The ST monad approach is from Haskell's Control.Monad.ST. Code written in the ST monad can use references (STRef) where convenient. The nice part is that you can even use the results of the ST monad in pure code, as it is essentially self-contained (this is basically what you were wanting in the question).
The proof of this self-contained property is done through the type-system. The ST monad carries a state-thread parameter, usually denoted with a type-variable s. When you have such a computation you'll have monadic result, with a type like:
foo :: ST s Int
To actually turn this into a pure result, you have to use
runST :: (forall s . ST s a) -> a
You can read this type like: give me a computation where the s type parameter doesn't matter, and I can give you back the result of the computation, without the ST baggage.
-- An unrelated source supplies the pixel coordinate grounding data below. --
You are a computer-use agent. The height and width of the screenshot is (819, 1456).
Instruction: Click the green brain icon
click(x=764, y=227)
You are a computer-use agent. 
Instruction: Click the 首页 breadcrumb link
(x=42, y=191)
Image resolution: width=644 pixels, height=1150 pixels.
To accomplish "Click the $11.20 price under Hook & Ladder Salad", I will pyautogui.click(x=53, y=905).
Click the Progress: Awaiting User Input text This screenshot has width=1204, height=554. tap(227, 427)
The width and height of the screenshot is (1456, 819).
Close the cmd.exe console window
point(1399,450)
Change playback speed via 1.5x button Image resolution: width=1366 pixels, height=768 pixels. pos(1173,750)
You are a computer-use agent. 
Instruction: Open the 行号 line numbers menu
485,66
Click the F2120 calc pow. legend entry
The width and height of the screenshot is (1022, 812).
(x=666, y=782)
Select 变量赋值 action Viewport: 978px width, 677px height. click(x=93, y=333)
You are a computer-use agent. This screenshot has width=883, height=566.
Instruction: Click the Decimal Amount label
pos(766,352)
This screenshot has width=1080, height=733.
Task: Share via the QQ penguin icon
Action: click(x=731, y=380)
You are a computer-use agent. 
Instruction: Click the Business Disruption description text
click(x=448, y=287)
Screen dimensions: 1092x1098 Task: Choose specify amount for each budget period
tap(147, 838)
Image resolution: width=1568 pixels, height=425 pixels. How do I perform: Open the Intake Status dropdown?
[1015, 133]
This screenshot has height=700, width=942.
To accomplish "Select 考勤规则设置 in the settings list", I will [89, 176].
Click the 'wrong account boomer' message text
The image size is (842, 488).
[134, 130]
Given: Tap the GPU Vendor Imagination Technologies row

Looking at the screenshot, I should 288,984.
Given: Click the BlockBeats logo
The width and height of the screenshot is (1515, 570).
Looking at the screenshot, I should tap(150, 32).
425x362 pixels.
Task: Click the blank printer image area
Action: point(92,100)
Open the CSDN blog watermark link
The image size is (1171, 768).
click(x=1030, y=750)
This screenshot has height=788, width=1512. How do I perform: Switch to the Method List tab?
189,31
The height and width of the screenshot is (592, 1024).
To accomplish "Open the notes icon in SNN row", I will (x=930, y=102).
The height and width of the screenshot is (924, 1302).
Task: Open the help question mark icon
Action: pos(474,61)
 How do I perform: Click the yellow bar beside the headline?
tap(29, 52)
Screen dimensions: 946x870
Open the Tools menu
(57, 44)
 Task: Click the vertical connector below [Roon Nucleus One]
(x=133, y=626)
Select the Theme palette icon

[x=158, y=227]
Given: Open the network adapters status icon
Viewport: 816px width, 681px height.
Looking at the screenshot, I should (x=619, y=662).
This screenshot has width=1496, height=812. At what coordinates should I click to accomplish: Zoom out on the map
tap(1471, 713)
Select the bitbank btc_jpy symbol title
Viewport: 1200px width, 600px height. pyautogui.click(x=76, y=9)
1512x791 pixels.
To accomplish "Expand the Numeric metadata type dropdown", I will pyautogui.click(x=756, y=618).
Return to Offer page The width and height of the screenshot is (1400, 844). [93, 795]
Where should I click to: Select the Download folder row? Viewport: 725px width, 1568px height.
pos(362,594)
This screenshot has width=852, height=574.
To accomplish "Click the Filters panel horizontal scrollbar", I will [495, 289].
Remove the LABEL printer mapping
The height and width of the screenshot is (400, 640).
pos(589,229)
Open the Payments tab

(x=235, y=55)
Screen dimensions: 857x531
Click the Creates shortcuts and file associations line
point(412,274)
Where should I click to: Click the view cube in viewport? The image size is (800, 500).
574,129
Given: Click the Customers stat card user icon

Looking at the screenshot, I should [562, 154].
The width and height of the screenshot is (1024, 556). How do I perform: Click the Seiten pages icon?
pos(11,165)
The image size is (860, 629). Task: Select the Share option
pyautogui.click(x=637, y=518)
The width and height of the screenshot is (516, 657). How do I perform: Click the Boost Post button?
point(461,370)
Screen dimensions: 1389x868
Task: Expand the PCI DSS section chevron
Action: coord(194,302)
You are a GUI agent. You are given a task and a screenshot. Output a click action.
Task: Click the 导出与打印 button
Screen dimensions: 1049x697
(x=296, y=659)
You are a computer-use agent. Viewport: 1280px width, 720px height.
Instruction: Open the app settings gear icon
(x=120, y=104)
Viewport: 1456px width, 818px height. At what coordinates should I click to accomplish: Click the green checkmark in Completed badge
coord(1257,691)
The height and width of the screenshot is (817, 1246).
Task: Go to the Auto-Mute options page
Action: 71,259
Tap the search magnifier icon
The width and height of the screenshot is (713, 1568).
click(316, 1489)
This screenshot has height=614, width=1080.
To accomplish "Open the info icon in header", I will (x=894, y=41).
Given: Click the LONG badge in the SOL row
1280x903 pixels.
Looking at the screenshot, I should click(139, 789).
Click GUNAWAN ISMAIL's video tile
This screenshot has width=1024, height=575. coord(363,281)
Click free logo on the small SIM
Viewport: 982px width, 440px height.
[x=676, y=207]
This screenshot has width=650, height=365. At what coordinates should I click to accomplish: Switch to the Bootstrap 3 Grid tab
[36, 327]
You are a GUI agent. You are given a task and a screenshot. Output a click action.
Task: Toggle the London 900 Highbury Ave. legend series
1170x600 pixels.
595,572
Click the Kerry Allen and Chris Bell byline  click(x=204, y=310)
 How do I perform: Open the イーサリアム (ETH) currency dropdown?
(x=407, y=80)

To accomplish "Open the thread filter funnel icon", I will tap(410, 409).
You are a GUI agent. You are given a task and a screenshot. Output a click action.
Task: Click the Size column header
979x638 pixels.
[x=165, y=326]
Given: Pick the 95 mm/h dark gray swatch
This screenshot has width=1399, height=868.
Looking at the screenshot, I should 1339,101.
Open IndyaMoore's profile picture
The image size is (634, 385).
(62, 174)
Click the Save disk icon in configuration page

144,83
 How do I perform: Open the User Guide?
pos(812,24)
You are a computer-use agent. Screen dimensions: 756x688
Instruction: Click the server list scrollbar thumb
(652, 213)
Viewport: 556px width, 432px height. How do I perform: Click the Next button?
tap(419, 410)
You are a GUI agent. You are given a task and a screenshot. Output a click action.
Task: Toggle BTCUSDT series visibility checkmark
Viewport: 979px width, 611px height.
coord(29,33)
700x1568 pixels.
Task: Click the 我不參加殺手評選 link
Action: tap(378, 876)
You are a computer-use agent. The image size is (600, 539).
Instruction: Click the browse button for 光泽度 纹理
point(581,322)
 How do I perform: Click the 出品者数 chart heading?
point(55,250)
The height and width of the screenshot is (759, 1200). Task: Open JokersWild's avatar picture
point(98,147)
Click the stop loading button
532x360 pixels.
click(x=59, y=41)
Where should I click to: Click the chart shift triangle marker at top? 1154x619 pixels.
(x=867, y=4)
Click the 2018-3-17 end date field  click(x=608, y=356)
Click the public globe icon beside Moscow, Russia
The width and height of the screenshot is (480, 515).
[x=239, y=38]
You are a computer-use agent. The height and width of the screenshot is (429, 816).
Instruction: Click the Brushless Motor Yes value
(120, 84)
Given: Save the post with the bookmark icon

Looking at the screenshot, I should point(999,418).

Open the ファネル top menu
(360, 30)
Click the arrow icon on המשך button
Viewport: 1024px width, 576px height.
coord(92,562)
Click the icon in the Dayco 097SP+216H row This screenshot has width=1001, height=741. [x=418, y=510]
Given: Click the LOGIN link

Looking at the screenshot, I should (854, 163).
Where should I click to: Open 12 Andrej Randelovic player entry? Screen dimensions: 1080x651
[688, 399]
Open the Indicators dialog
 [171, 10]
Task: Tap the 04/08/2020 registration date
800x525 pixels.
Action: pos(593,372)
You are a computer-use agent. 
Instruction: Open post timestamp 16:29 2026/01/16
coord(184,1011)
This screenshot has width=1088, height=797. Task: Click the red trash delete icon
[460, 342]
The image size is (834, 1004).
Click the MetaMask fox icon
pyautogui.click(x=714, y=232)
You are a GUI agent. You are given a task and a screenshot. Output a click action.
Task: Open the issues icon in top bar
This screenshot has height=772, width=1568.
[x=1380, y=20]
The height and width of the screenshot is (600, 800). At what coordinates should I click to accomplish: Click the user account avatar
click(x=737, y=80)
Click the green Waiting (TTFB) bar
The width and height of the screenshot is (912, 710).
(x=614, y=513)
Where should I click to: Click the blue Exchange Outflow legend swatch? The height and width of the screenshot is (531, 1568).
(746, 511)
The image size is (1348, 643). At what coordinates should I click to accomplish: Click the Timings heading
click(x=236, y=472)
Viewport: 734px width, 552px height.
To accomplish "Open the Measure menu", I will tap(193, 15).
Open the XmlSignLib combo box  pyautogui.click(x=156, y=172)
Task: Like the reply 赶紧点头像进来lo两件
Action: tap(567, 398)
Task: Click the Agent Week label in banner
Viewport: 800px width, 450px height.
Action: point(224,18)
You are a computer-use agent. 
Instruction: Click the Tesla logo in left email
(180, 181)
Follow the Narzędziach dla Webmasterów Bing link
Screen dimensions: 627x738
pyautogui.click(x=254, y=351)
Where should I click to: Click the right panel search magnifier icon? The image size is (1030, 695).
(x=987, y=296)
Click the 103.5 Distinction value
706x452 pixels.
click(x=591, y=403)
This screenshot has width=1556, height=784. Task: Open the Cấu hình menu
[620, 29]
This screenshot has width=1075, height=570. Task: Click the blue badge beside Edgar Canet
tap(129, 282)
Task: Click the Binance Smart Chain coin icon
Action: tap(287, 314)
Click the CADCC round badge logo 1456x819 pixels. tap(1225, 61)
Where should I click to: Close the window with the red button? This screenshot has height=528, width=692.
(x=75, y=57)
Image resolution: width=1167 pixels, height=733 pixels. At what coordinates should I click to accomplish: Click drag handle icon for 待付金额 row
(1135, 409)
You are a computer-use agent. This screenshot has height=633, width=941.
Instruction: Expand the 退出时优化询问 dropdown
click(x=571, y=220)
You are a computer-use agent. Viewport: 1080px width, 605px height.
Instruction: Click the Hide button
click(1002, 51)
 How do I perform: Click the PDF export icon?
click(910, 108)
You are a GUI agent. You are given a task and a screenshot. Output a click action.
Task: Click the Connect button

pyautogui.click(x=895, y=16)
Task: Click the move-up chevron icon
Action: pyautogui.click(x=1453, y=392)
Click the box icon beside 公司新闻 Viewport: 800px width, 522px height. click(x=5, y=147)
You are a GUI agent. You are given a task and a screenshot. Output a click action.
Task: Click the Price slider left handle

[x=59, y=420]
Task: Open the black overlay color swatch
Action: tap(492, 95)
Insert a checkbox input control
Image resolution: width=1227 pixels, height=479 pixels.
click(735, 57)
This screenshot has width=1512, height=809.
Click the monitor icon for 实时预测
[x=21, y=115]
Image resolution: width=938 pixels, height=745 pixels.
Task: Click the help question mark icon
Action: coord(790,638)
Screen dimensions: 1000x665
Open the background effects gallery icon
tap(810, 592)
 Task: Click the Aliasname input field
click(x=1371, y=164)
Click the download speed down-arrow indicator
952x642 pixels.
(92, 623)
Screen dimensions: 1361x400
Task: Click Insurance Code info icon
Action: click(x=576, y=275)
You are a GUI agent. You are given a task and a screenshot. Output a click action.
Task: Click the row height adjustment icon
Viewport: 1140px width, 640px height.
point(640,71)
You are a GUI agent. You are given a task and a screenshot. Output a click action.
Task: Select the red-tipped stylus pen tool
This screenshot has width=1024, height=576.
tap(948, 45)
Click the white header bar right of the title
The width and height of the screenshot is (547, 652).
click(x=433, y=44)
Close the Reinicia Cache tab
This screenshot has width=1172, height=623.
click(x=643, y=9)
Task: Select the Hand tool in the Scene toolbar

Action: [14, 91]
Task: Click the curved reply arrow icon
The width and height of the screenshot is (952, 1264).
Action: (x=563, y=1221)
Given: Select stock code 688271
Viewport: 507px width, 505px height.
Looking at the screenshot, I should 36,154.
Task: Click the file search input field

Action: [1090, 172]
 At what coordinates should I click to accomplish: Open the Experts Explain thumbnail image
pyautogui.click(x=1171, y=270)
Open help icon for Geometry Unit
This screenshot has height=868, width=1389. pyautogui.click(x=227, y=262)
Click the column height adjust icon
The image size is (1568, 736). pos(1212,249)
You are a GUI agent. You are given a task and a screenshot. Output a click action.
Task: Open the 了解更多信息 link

This basically keeps the mutable ST variables from escaping, as they would carry the s with them, which would be caught by the type system.
This can be used to good effect on pure structures that are implemented with underlying mutable structures (like the vector package). One can cast off the immutability for a limited time to do something that mutates the underlying array in place. For example, one could combine the immutable Vector with an impure algorithms package to keep the most of the performance characteristics of the in place sorting algorithms and still get purity.
In this case it would look something like:
pureSort :: Ord a => Vector a -> Vector a
pureSort vector = runST $ do
mutableVector <- thaw vector
sort mutableVector
freeze mutableVector
The thaw and freeze functions are linear-time copying, but this won't disrupt the overall O(n lg n) running time. You can even use unsafeFreeze to avoid another linear traversal, as the mutable vector isn't used again.
"Pure functional programming languages do not allow mutable data" ... actually it does, you just simply have to recognize where it lies hidden and see it for what it is.
Mutability is where two things have the same name and mutually exclusive times of existence so that they may be treated as "the same thing at different times". But as every Zen philosopher knows, there is no such thing as "same thing at different times". Everything ceases to exist in an instant and is inherited by its successor in possibly changed form, in a (possibly) uncountably-infinite succession of instants.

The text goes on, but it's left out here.